*Written exercise*:
Could you format the rows from the line containing "You are a computer-use agent. 711x456 pixels." through the end of the rows, inclusive, as a two-column CSV with the columns instruction and answer? Give one CSV line per row, put each field in quotes, replace line breaks with spaces, and leave the pictures out.

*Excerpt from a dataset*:
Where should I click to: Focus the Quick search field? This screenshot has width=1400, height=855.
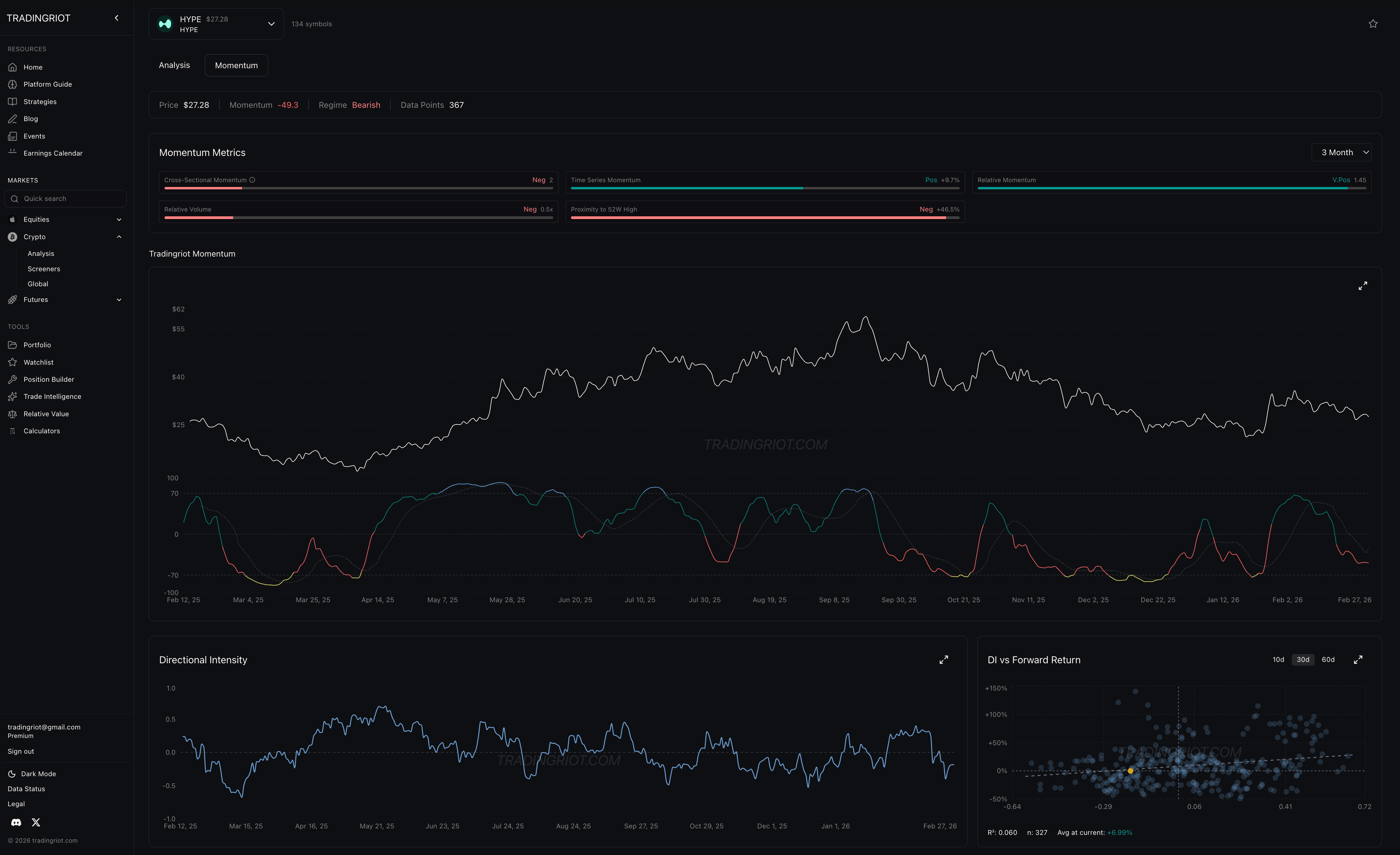tap(65, 199)
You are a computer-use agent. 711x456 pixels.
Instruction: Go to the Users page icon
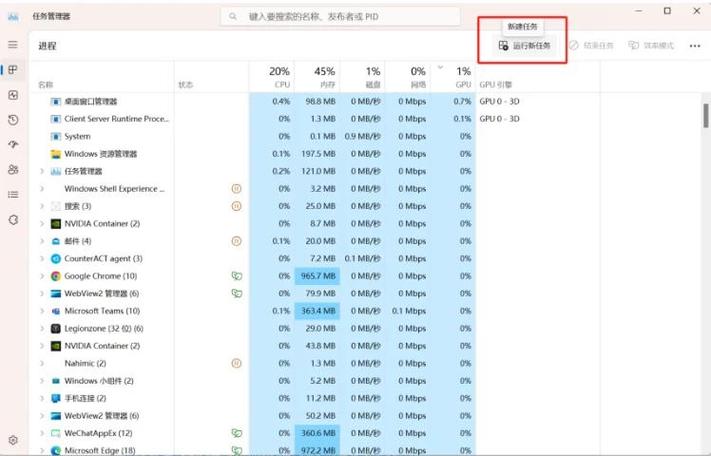13,170
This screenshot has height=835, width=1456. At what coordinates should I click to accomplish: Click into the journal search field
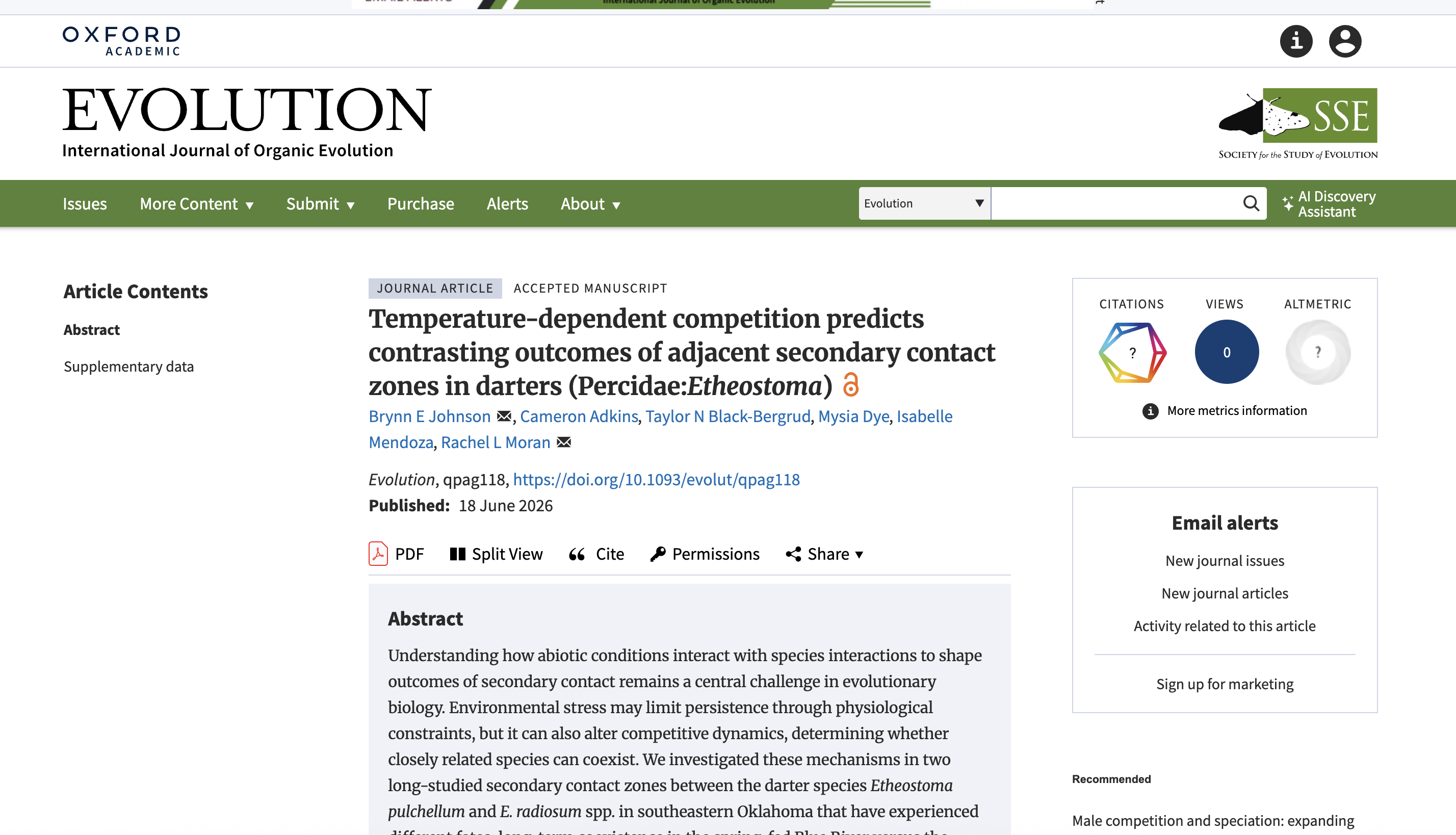coord(1115,203)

*Answer*:
instruction,answer
"You are a computer-use agent. 711x456 pixels. Instruction: Go to the Users page icon","13,170"
"This screenshot has height=835, width=1456. At what coordinates should I click to accomplish: Click into the journal search field","coord(1115,203)"